▶ **INFORMATION SHOWN**:
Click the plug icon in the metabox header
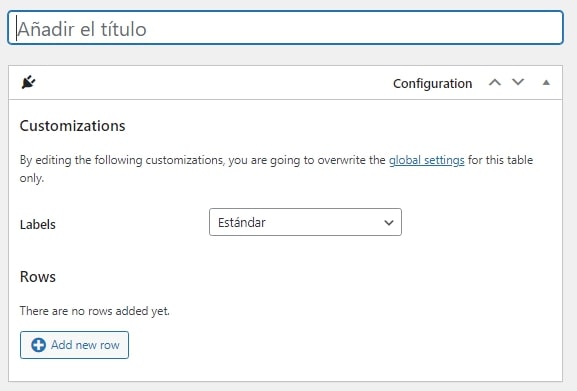577x391 pixels. (28, 82)
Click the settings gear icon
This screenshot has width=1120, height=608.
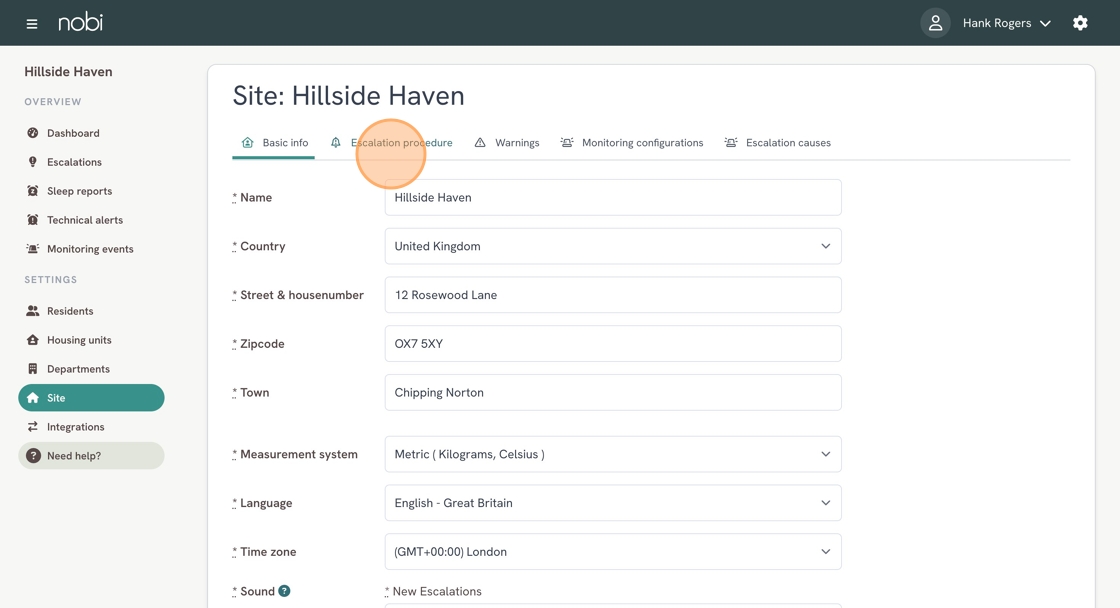coord(1080,23)

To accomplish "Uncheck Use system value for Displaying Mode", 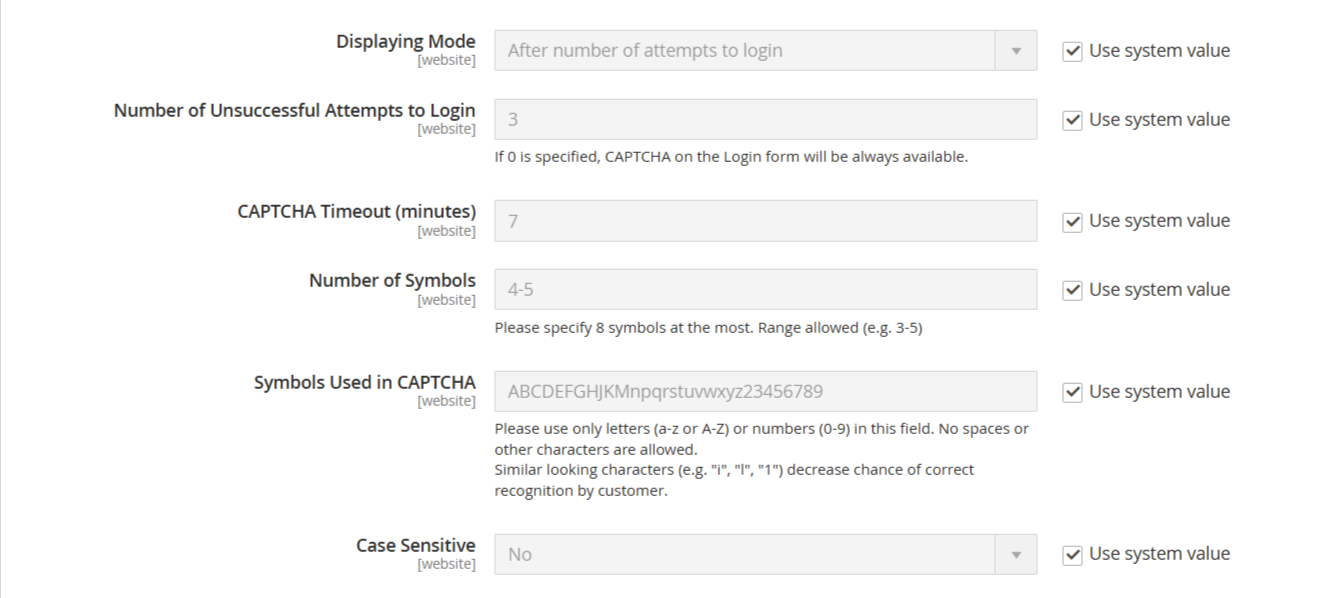I will coord(1072,51).
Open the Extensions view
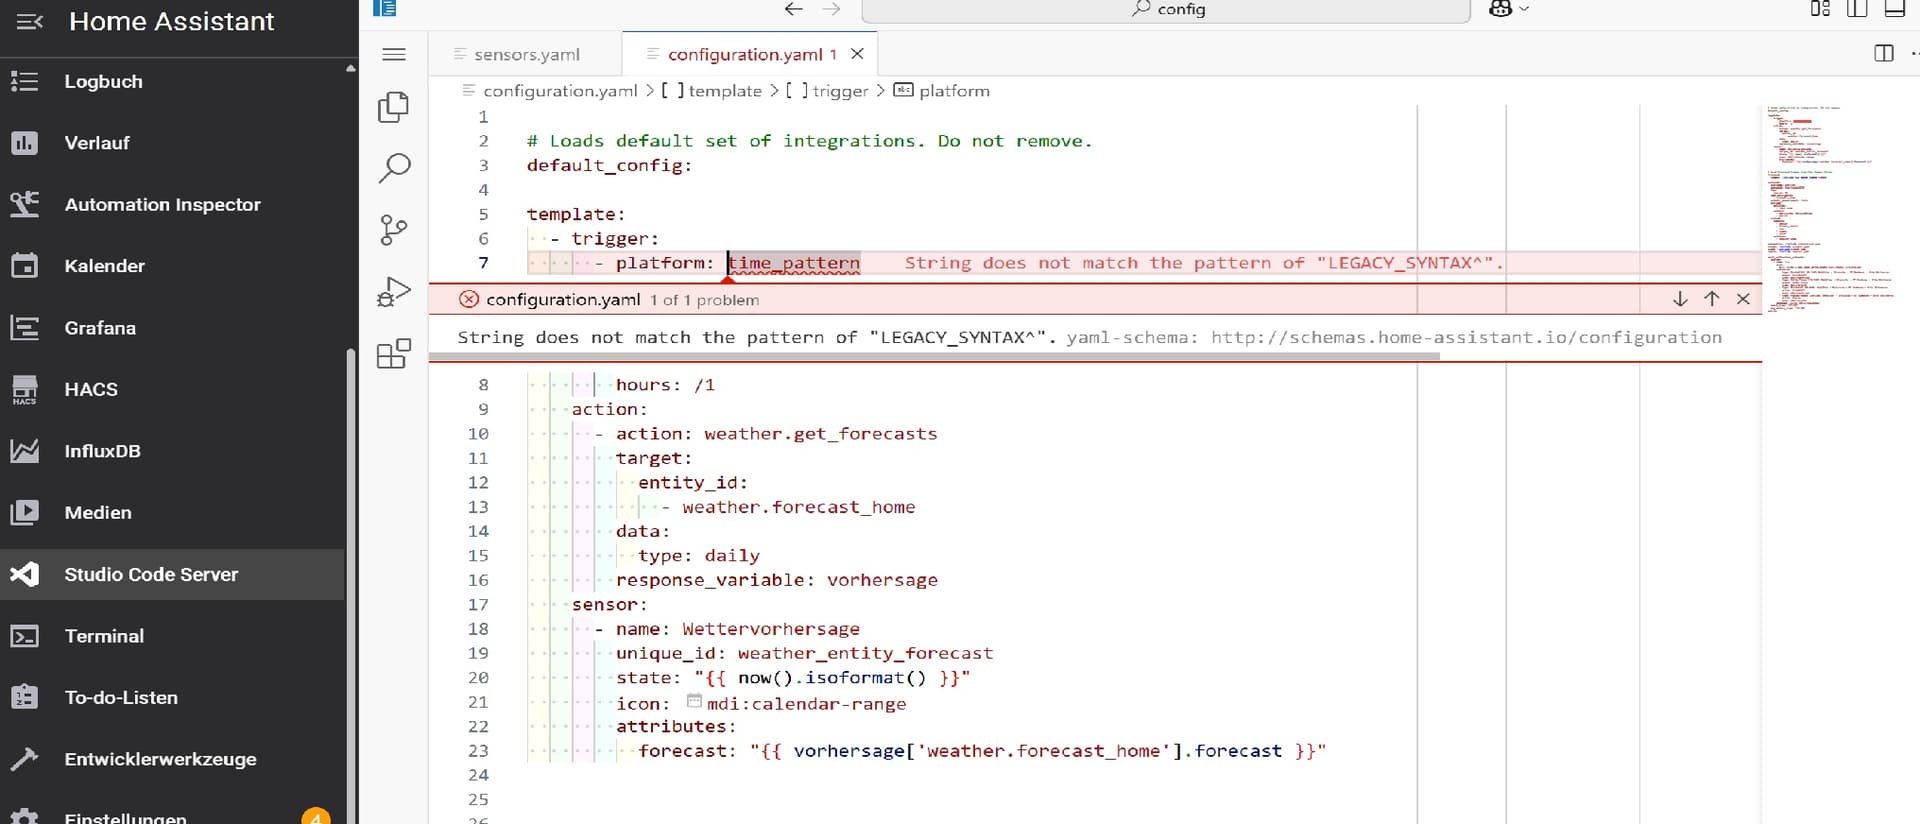The width and height of the screenshot is (1920, 824). pyautogui.click(x=394, y=353)
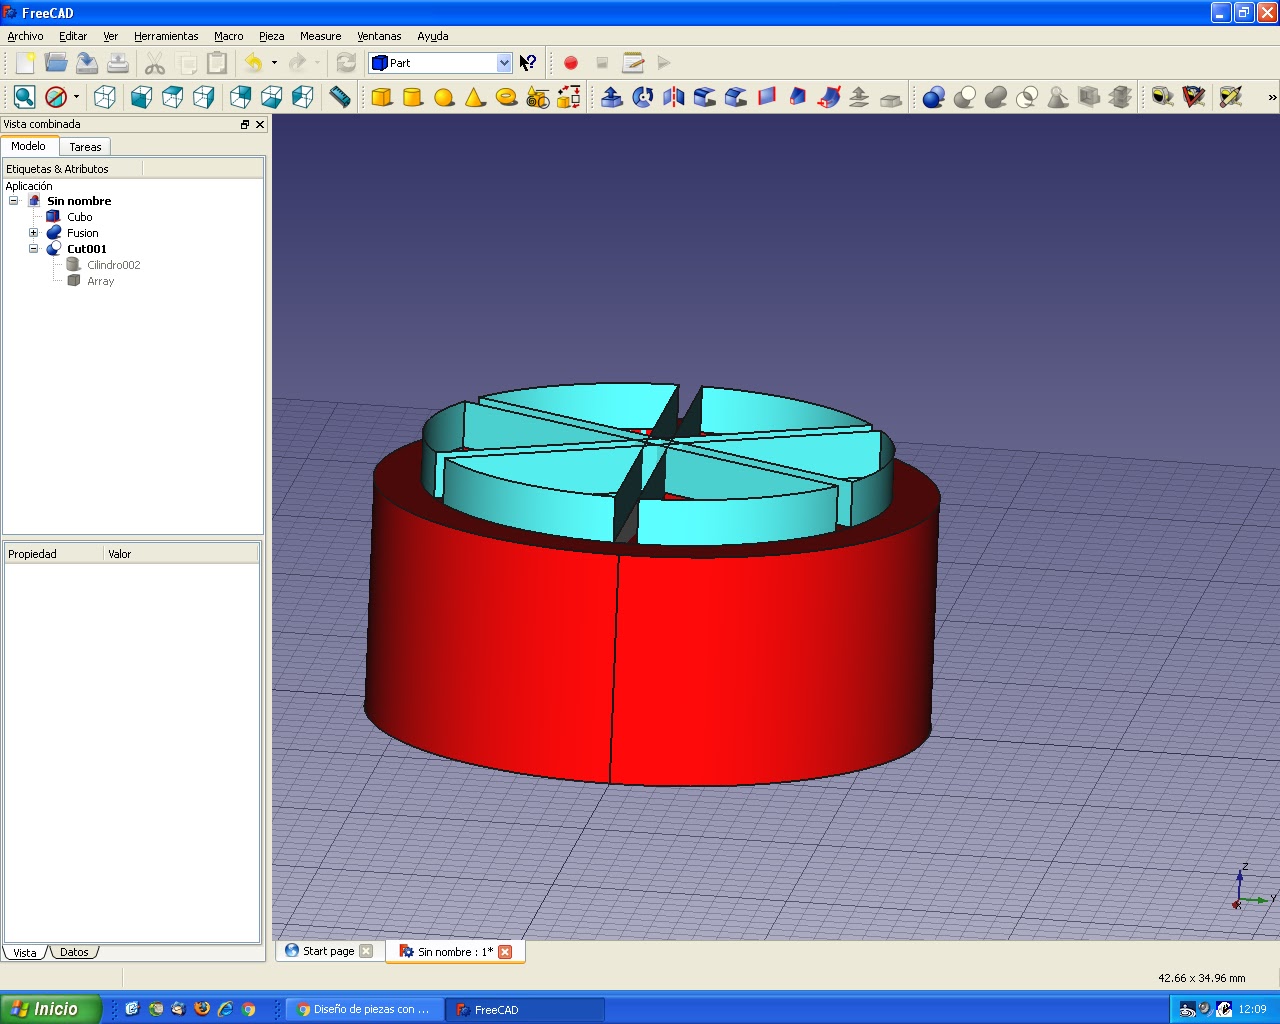Switch to the Tareas tab
Screen dimensions: 1280x1024
coord(85,146)
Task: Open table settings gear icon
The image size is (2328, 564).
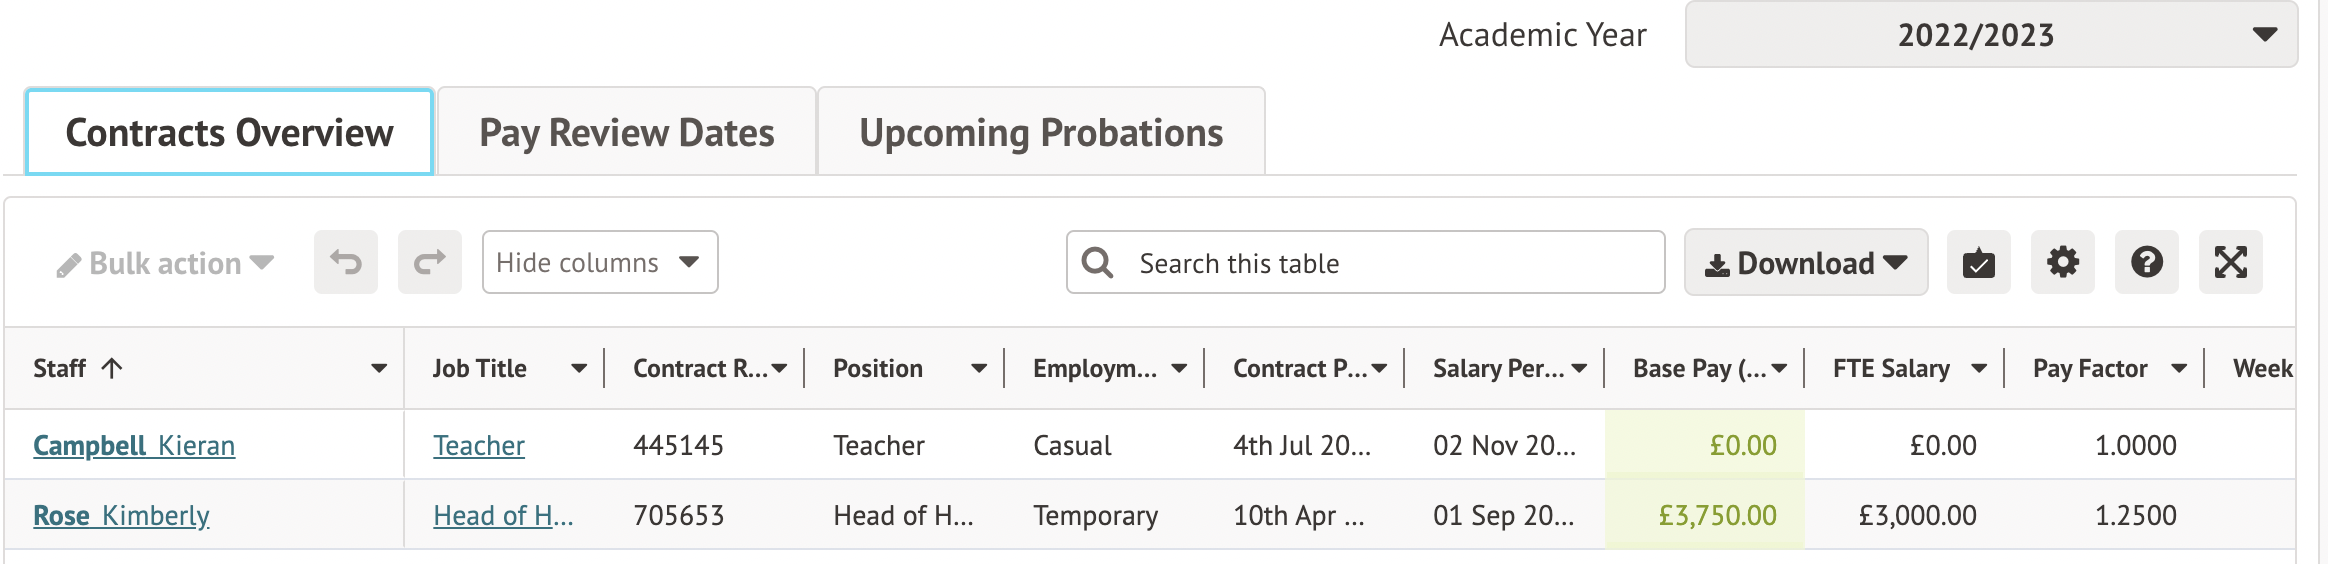Action: [x=2062, y=263]
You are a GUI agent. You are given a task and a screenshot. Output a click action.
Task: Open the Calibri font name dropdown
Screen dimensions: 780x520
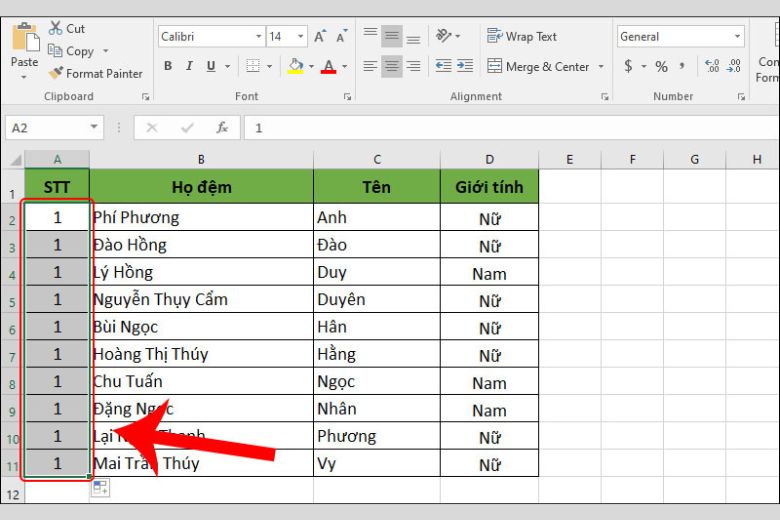coord(259,36)
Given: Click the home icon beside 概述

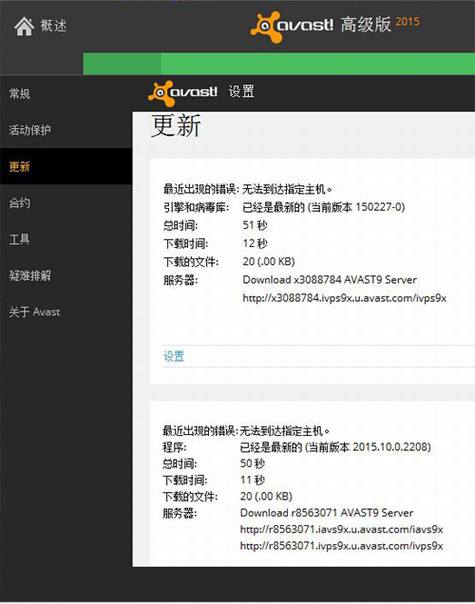Looking at the screenshot, I should [x=24, y=26].
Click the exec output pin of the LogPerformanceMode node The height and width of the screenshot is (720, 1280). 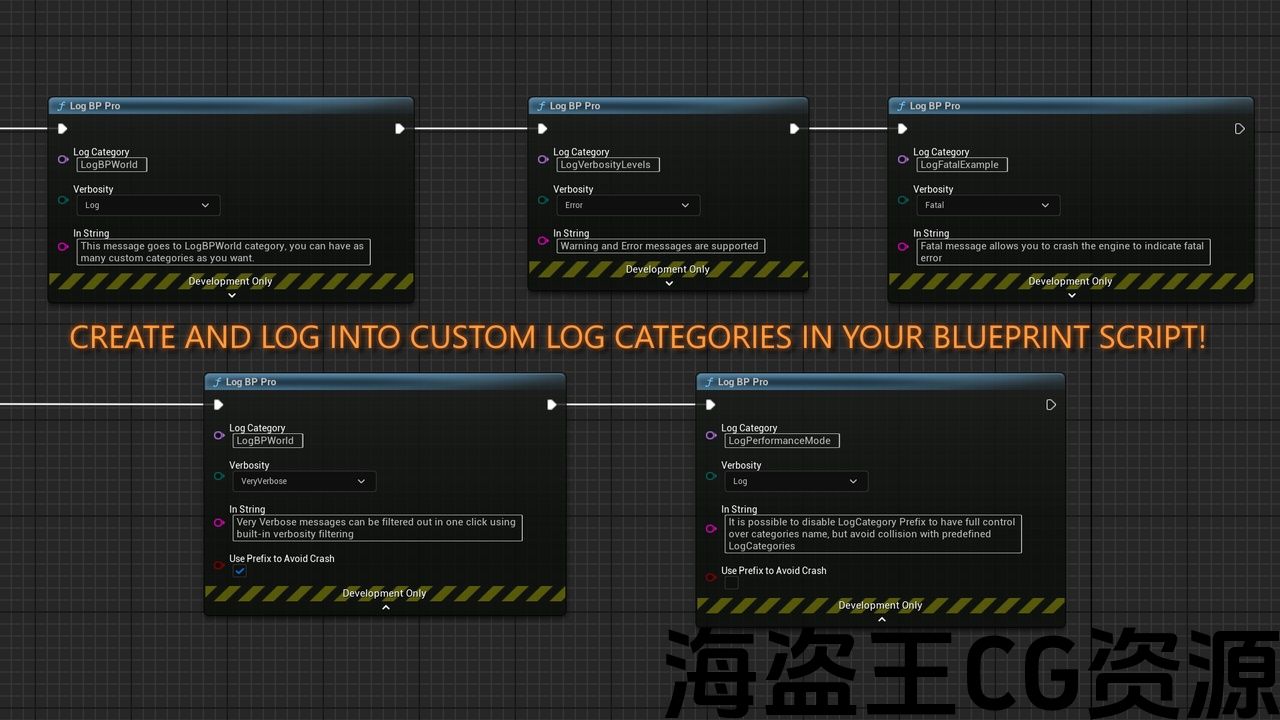pyautogui.click(x=1050, y=405)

▶ **TASK**: The answer must consist of every line from the entries above that contains "settings".

▶ **OUTPUT OF THE EXERCISE**:
Click the settings gear icon
Task: Open table settings gear icon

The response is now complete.